The second legacy is slightly more subtle, which is that, coming out of the New Deal era, the most important electoral base of the Democrats was the working class, and this class was overwhelmingly located in urban centers, large cities, because that’s where the factories were. After the ’80s, the geographical location of that electoral base didn’t change, it was still cities, but the cities changed. Whereas cities used to be the place where blue-collar workers and unions were based, by the early 2000s, cities became reorganized around new sectors — finance, real estate, insurance, services, more high-end income groups.

The Democrats were still relying on the cities for their votes, but because the cities’ demography had shifted, it had a profound effect on the electoral dynamics. Affluent groups became the base of the party, and race and gender became reconceptualized around the experiences and the demands of those affluent groups.

So the Democrats were depending on a much more affluent voting base than they had in the past. At the same time, organized pressure from working-class minorities and women was declining because of the defeat of the union movement, and the main organizations taking their place in the Democratic Party were the nonprofits and business.

Take the issue of race. In the high tide of liberalism, the black working class had a voice inside the Democratic Party through the Congress of Industrial Organizations (CIO) and the trade unions, and they brought anti-racism into the party through the prism of the needs of black workers. When the unions are dismantled and trade unionism in general goes into decline, who is voicing the concerns of blacks? It’s going to be the more affluent blacks and black political officials that have come up through the post–civil rights era.

And those politicos, by the 2000s, are spread all across the country. There’s a huge rise in the number of black elected officials, mayors, congressmen, etc. And they now no longer have any reason to cater to working-class blacks because workers are politically disorganized. The political officials end up captured by the same corporate forces as the white politicians — but they get to have the corner on race talk.

By the 2000s, race talk and gender talk has been transformed from catering to the needs of working women and working-class blacks and Latinos to the more affluent groups who are the electoral base of the Democratic Party in the cities. And even more so by the politicos who now have increased in number tremendously, aided by the NGOs that do a lot of the spadework and consultancy for the party. What’s missing is 70 to 80 percent of those “marginalized” groups who happen to be working people.

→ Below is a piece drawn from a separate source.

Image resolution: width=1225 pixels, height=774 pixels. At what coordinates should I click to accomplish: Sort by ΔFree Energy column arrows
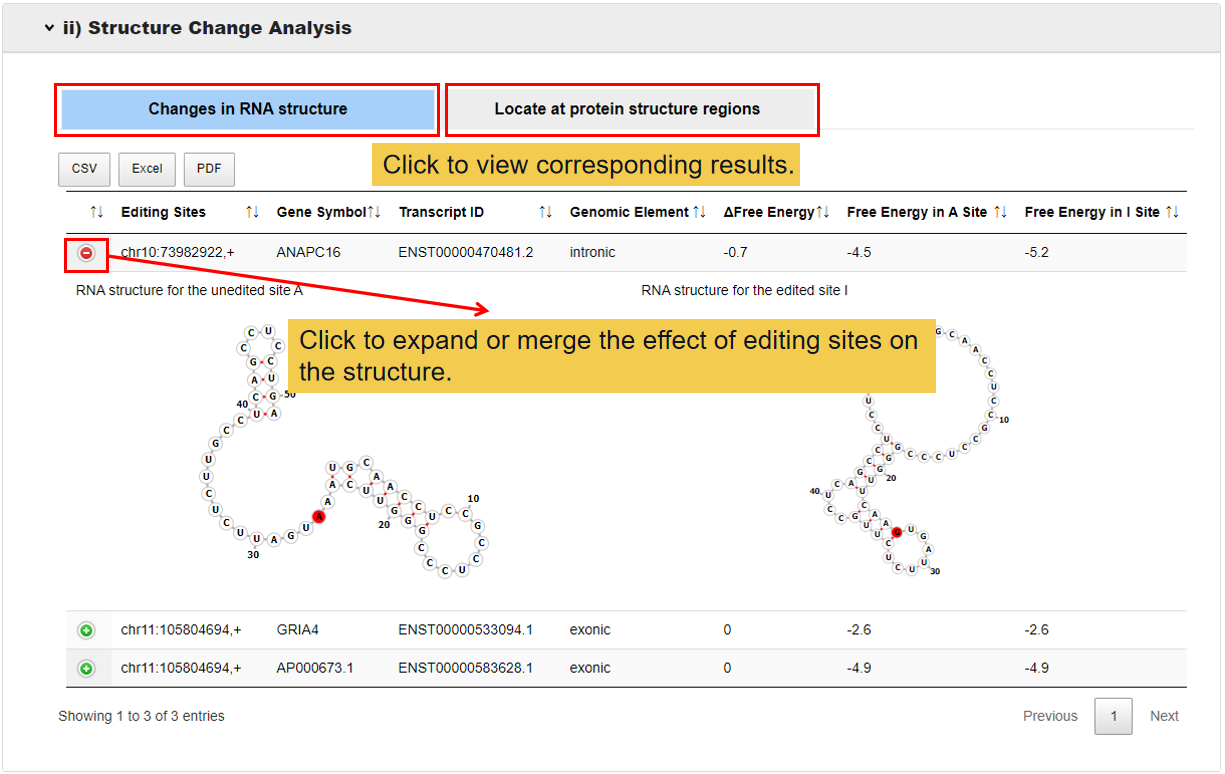(823, 212)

So the Democrats are the party of race, the party of gender — but race and gender as conceptualized by their elite strata. That’s the historical trajectory. And that’s why, within the party, they leaned on this distorted legacy, because it was a form of race politics that fit with elite black interests.

Melissa Naschek

Can you explain further what the civil rights movement was fighting for and why this vision of racial justice didn’t survive the 1960s?

Vivek Chibber

This is a very good example of two different ways of approaching the question of race. The version that has been buried was in fact promoted by Martin Luther King Jr himself and his main lieutenants, especially A. Philip Randolph and Bayard Rustin. Both of them were crucial in pushing for an agenda in the civil rights movement that went beyond simple political rights to insist on what you might call economic rights for black Americans. And famously, the March on Washington was a “march for jobs and freedom,” not just for political equality.

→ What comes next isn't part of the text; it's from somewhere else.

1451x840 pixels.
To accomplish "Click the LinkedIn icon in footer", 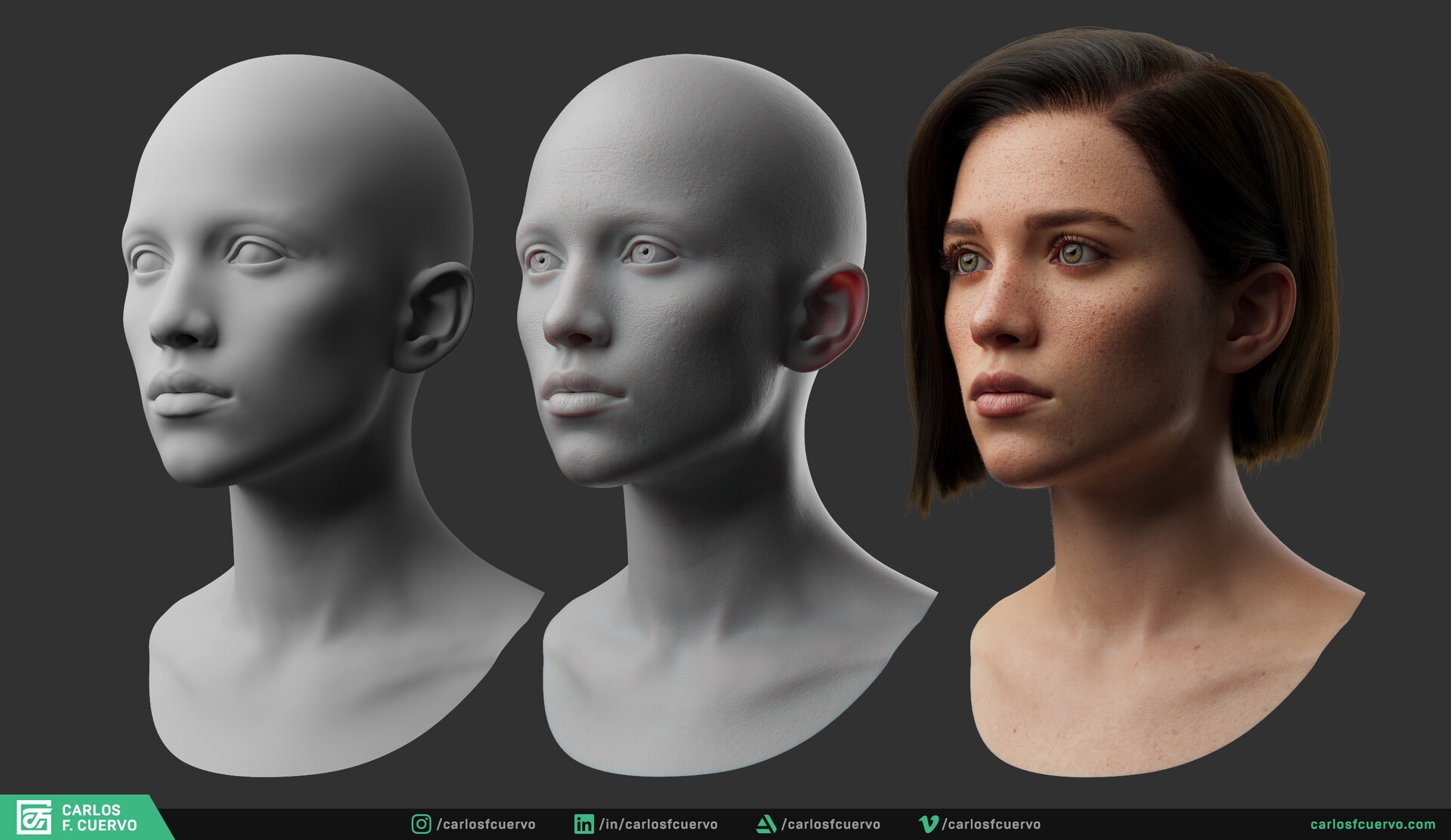I will 583,824.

Randolph wasn’t an isolated figure in the trade union movement in his insistence on achieving racial justice through economic demands. The CIO had been pushing this since the 1930s and 40s, and it was very deep inside the Democratic Party by the ’60s.

Why did it go so deep into the party? Not because elite blacks were pushing it, not because black electorate politicians were pushing it — there weren’t that many of those. It was because black workers were able to find a voice for themselves and some political influence through the trade union movement. The CIO probably did more than any other political organization for working-class black Americans.

It wasn’t just Randolph and Rustin but also King. It’s important to remember King came out of the Christian socialist tradition himself. All of them insisted then that the anti-racist agenda has to also be an agenda of economic redistribution, of having jobs, of having housing, of having medical care. It must be this broad agenda.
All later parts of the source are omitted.